DOCUMENT EXTRACT ::
::::::::
A right-of-way easement may be granted and held in gross (Civ. Code, § 802), and "an easement in gross is both assignable and inheritable unless restricted by proper language to certain individuals." (LeDeit v. Ehlert (1962) 205 Cal.App.2d 154, 166.)

Civil Code section 802 provides: "The following land burdens, or servitudes upon land, may be granted and held, though not attached to land: [¶] One — The right to pasture, and of fishing and taking game. [¶] Two — The right of a seat in church. [¶] Three — The right of burial. [¶] Four — The right of taking rents and tolls. [¶] Five — The right of way. [¶] Six — The right of taking water, wood, minerals, or other things."
Civil Code section 1044 provides: "Property of any kind may be transferred, except as otherwise provided by this article."

"In construing an instrument conveying an easement, the rules applicable to the construction of deeds generally apply. If the language is clear and explicit in the conveyance, there is no occasion for the use of parol evidence to show the nature and extent of the rights acquired. [Citations.] If the language is ambiguous, extrinsic evidence may be used as an aid to interpretation unless such evidence imparts a meaning to which the instrument creating the easement is not reasonably susceptible." (Scruby, supra, 37 Cal.App.4th at p. 702.)
::::::::
SET PROBLEM A ::
Return every line of the records below that contains the word "icon", matching case exactly.

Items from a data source
::::::::
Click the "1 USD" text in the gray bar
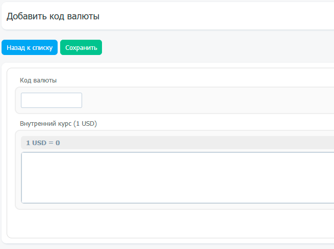The width and height of the screenshot is (334, 249). pos(36,143)
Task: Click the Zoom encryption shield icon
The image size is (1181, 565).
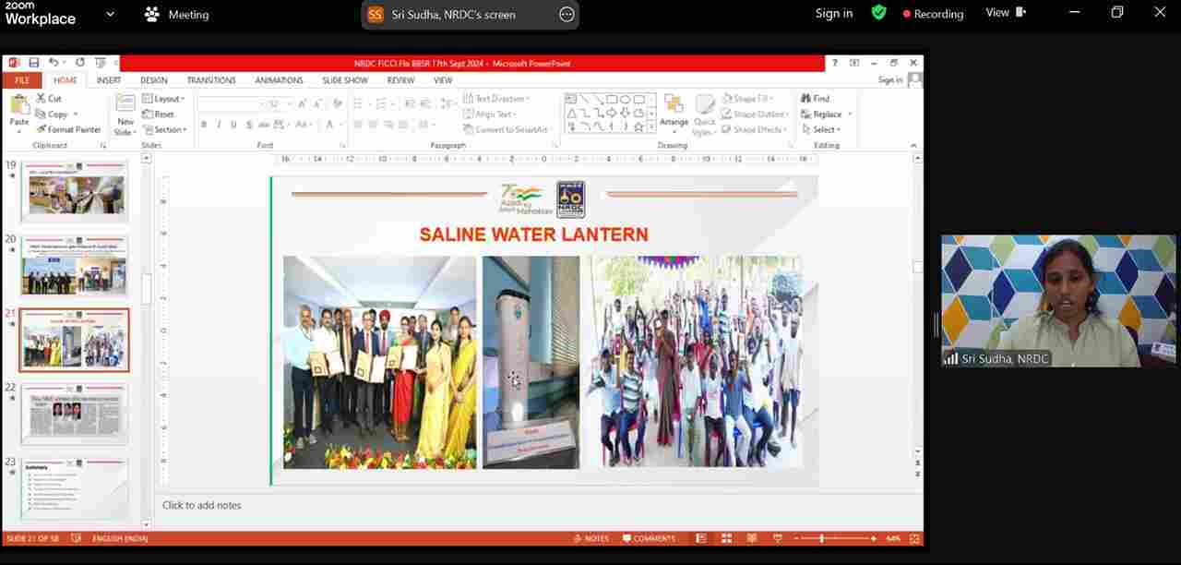Action: pyautogui.click(x=878, y=13)

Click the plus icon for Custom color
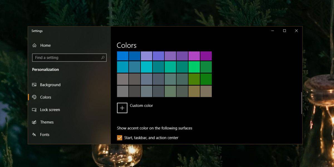(122, 108)
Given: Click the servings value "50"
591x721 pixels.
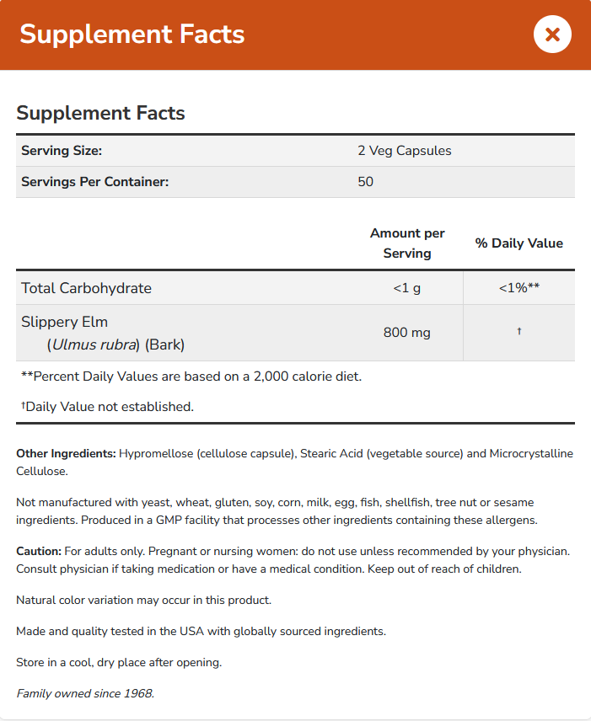Looking at the screenshot, I should (x=365, y=181).
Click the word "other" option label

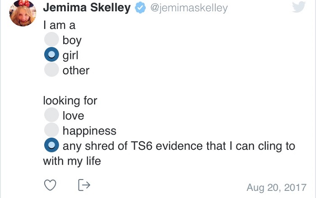76,70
::::::::
SET PROBLEM B ::
Rewrite the passage on easements from "Civil Code section 1044" to "at p. 702.)", substituting "outside evidence" for "extrinsic evidence".

FULL SOLUTION A ::
Task: Click the Zoom encryption shield icon
Click the plus icon for Custom color

FULL SOLUTION B ::
Civil Code section 1044 provides: "Property of any kind may be transferred, except as otherwise provided by this article."

"In construing an instrument conveying an easement, the rules applicable to the construction of deeds generally apply. If the language is clear and explicit in the conveyance, there is no occasion for the use of parol evidence to show the nature and extent of the rights acquired. [Citations.] If the language is ambiguous, outside evidence may be used as an aid to interpretation unless such evidence imparts a meaning to which the instrument creating the easement is not reasonably susceptible." (Scruby, supra, 37 Cal.App.4th at p. 702.)